_Activity_
Pictures aside, reproduce exactly and only the lines below, starting at the one containing "The height and" and ending at the last line.

_Input data_
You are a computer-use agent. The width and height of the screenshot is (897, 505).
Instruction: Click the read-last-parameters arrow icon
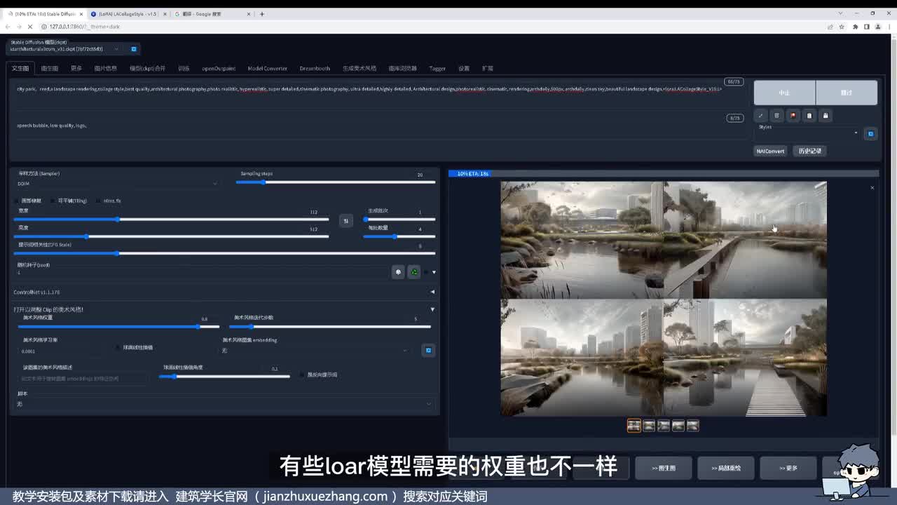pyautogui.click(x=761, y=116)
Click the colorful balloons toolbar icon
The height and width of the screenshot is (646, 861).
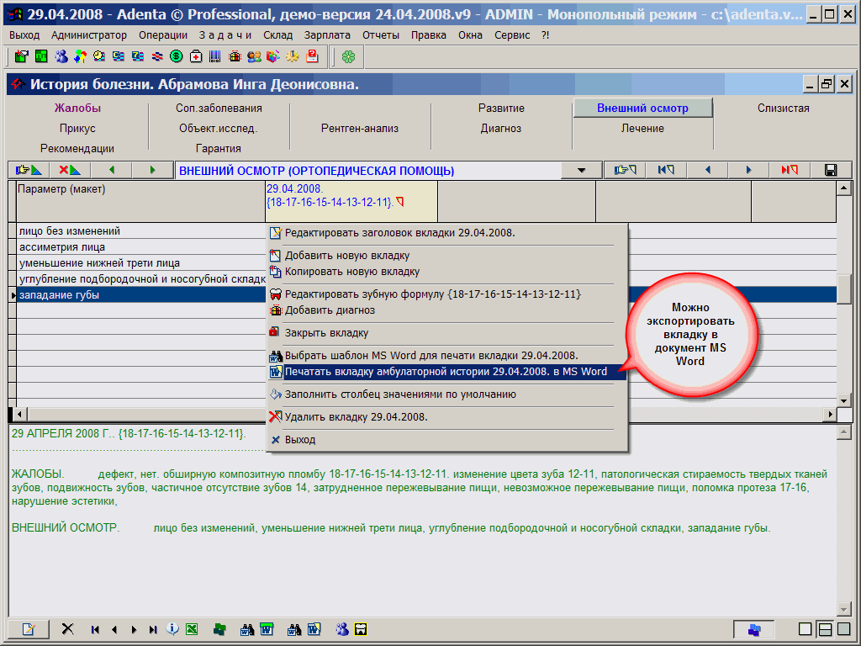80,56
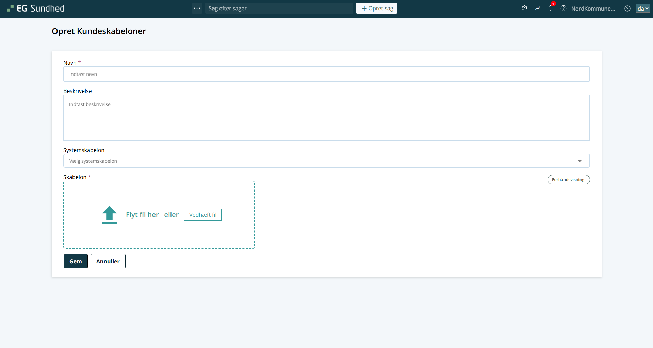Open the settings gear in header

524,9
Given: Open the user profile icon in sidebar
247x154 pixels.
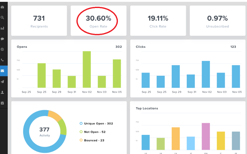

_Task result_
The height and width of the screenshot is (646, 861).
80,56
Open the settings gear in header

524,9
Given: Open the user profile icon in sidebar
247x154 pixels.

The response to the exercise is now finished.